Assuming you start your graduate program some time in the fall, you have about 5 and a half months as of the date to prepare for your new journey. And in that time, you can do A LOT to aid in your transition to grad school.
Before you ever make it to campus, there’s some strategic things you can do to gain momentum. First, make attempts to chose classes that have some overlapping interests if possible. Why? Depending on department/professor, you may be able to gain feedback from multiple professors on a single project. Or be able to concentrate on a topic area in order to gain greater proficiency earlier on.
Secondly, secure your mentor(s). You may have a hands-off mentality, but you must make sure you have good rapport with these key figures who will aid in your intellectual growth and career aspirations. Develop an idea early on what different mentors bring different assets to the table. Some will be easier to talk to than others, while some will give hyper-detailed feedback and advice. Others don’t give great feedback, but they have great opportunistic for networking and experience. Identifying how mentors and resources can help you is crucial to success in grad school and in your career.

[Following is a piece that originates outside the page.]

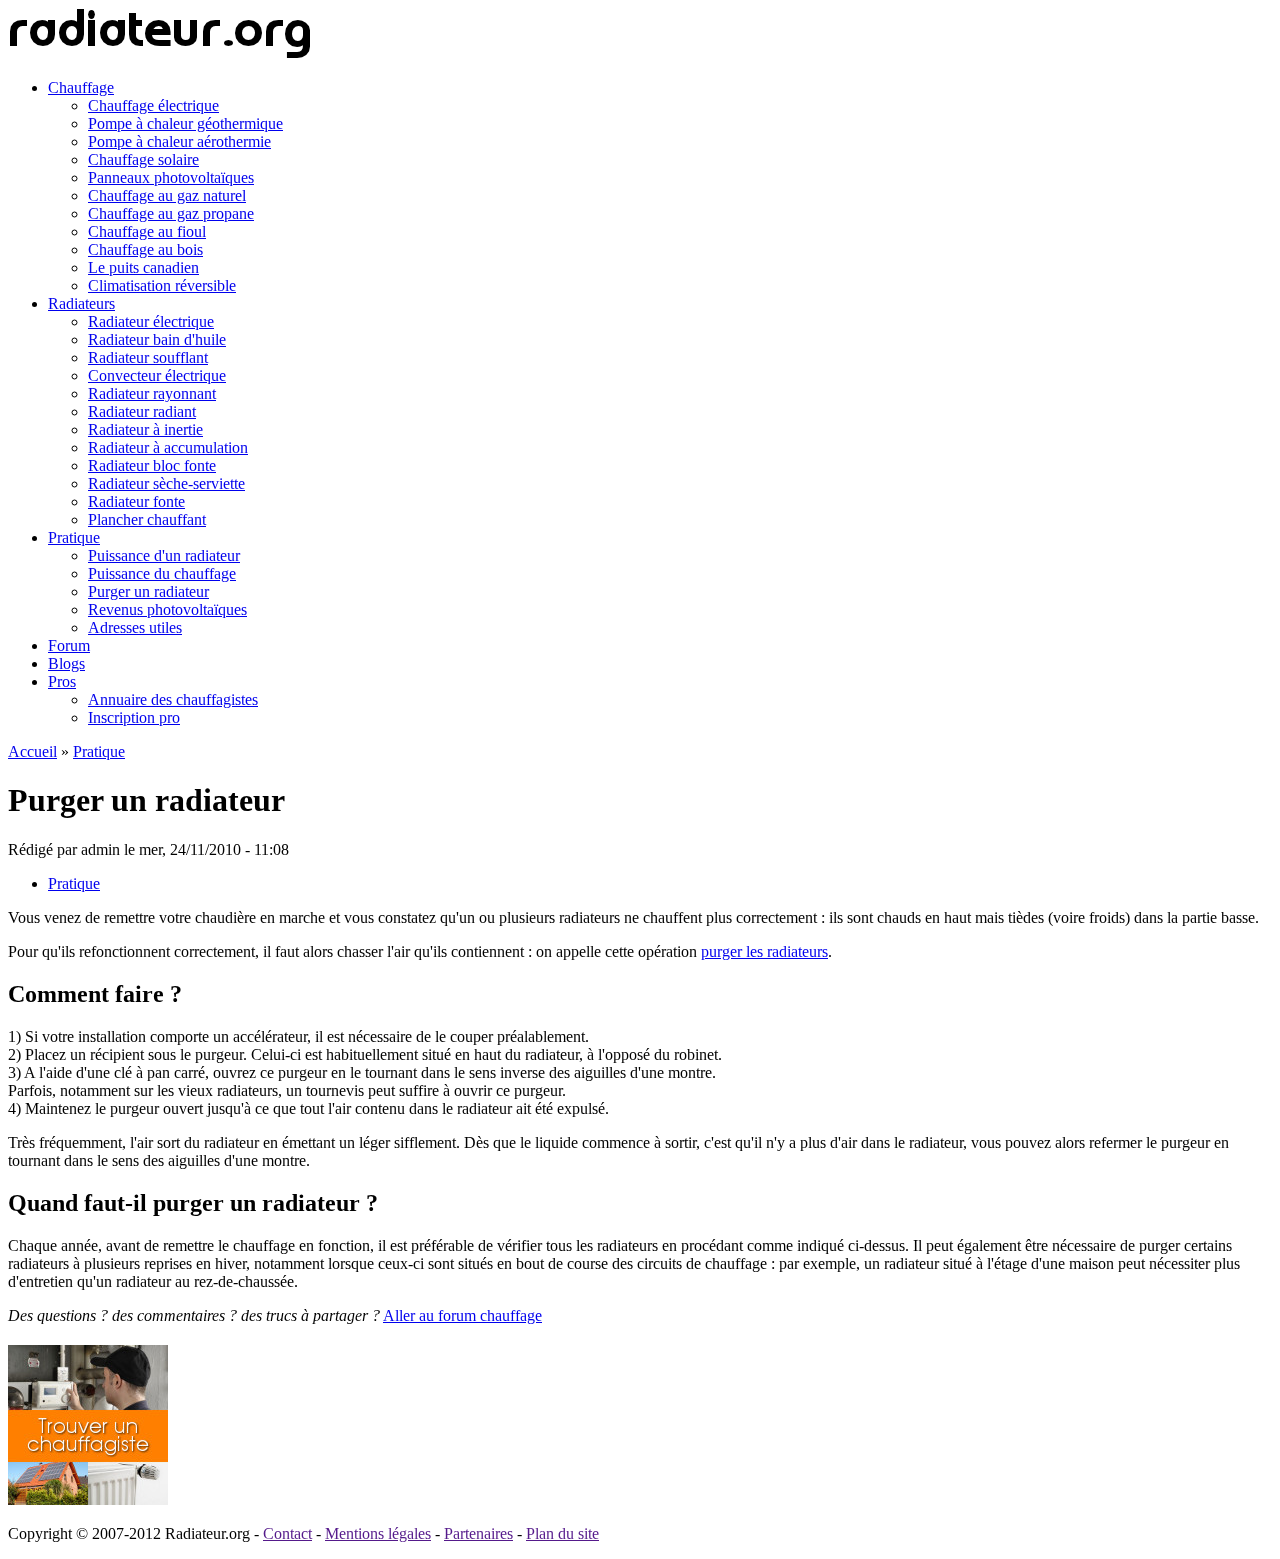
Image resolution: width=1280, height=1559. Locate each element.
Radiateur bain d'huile (157, 339)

Once you make it to campus, what free (or subsidized resources) are available at your campus? As the grad student stipend can be tricky to balance, what you can do is find ways you can save. Checking books out from the library or inter-library loan can go a long way in making your money stretch.
Next, how will you build a sense of community? Search for cultural centers or activities of interest that will allow you to build relationships. These are crucial for mental health and go a long way to provide us with alternative prospective for our work and our life outlooks.
Finally, if you are doing a masters thesis or dissertation, have you at least begun fleshing out some tangible ideas? If not, make sure to take the summer to read the literature, and begin fleshing out projects so when you enter into your program, your advisers and your program can aid you in moving into projects. While our research interests can and often do change, beginning to gain a history of completing projects will greatly aid in your academic journey.
While these few gems are not exhaustive of all you can do to prepare, the point of this post if to bring to your consciousness that between now and entrance into your program in the fall it is totally up to you to make yourself as prepared as possible. FINISH STRONG, SEE YOU IN THE FALL!!!